| Task statement |
Copy out the material below, replacing every instance of "Identify the location of" with "Point out the position of" and leaving everything else unchanged.

| Input for this task |

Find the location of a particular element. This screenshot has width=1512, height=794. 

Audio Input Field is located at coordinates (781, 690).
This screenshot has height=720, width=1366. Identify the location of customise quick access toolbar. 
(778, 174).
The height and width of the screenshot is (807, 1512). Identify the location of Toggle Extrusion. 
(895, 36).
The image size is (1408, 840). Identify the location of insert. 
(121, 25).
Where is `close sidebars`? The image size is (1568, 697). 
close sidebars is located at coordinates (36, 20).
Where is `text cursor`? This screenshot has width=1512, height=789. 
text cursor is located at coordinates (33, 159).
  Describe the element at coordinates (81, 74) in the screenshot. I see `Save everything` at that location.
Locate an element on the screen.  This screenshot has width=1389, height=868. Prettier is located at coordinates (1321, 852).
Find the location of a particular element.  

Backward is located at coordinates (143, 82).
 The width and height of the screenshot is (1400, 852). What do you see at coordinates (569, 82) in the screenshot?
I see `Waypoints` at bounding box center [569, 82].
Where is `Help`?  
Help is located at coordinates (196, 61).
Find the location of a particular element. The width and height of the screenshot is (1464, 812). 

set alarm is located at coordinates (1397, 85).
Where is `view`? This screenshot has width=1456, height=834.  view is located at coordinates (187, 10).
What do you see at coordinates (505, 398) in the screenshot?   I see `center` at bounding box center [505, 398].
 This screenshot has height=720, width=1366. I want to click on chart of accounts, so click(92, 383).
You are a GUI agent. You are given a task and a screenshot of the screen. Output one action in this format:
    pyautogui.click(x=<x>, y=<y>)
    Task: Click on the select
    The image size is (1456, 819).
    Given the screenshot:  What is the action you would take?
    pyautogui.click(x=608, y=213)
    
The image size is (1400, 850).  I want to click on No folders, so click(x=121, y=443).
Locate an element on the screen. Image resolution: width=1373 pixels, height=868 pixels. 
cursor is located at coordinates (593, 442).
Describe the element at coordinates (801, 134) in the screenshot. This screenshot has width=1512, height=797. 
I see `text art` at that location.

| Expected output |
Find the location of a particular element. This screenshot has width=1512, height=794. 

Audio Input Field is located at coordinates (781, 690).
This screenshot has height=720, width=1366. Point out the position of customise quick access toolbar. 
(778, 174).
The height and width of the screenshot is (807, 1512). Point out the position of Toggle Extrusion. 
(895, 36).
The image size is (1408, 840). Point out the position of insert. 
(121, 25).
Where is `close sidebars`? The image size is (1568, 697). 
close sidebars is located at coordinates (36, 20).
Where is `text cursor`? This screenshot has width=1512, height=789. 
text cursor is located at coordinates (33, 159).
  Describe the element at coordinates (81, 74) in the screenshot. I see `Save everything` at that location.
Locate an element on the screen.  This screenshot has width=1389, height=868. Prettier is located at coordinates (1321, 852).
Find the location of a particular element.  

Backward is located at coordinates (143, 82).
 The width and height of the screenshot is (1400, 852). What do you see at coordinates (569, 82) in the screenshot?
I see `Waypoints` at bounding box center [569, 82].
Where is `Help`?  
Help is located at coordinates (196, 61).
Find the location of a particular element. The width and height of the screenshot is (1464, 812). 

set alarm is located at coordinates (1397, 85).
Where is `view`? This screenshot has width=1456, height=834.  view is located at coordinates (187, 10).
What do you see at coordinates (505, 398) in the screenshot?   I see `center` at bounding box center [505, 398].
 This screenshot has height=720, width=1366. I want to click on chart of accounts, so click(92, 383).
You are a GUI agent. You are given a task and a screenshot of the screen. Output one action in this format:
    pyautogui.click(x=<x>, y=<y>)
    Task: Click on the select
    The image size is (1456, 819).
    Given the screenshot:  What is the action you would take?
    pyautogui.click(x=608, y=213)
    
The image size is (1400, 850).  I want to click on No folders, so click(x=121, y=443).
Locate an element on the screen. Image resolution: width=1373 pixels, height=868 pixels. 
cursor is located at coordinates (593, 442).
Describe the element at coordinates (801, 134) in the screenshot. This screenshot has width=1512, height=797. 
I see `text art` at that location.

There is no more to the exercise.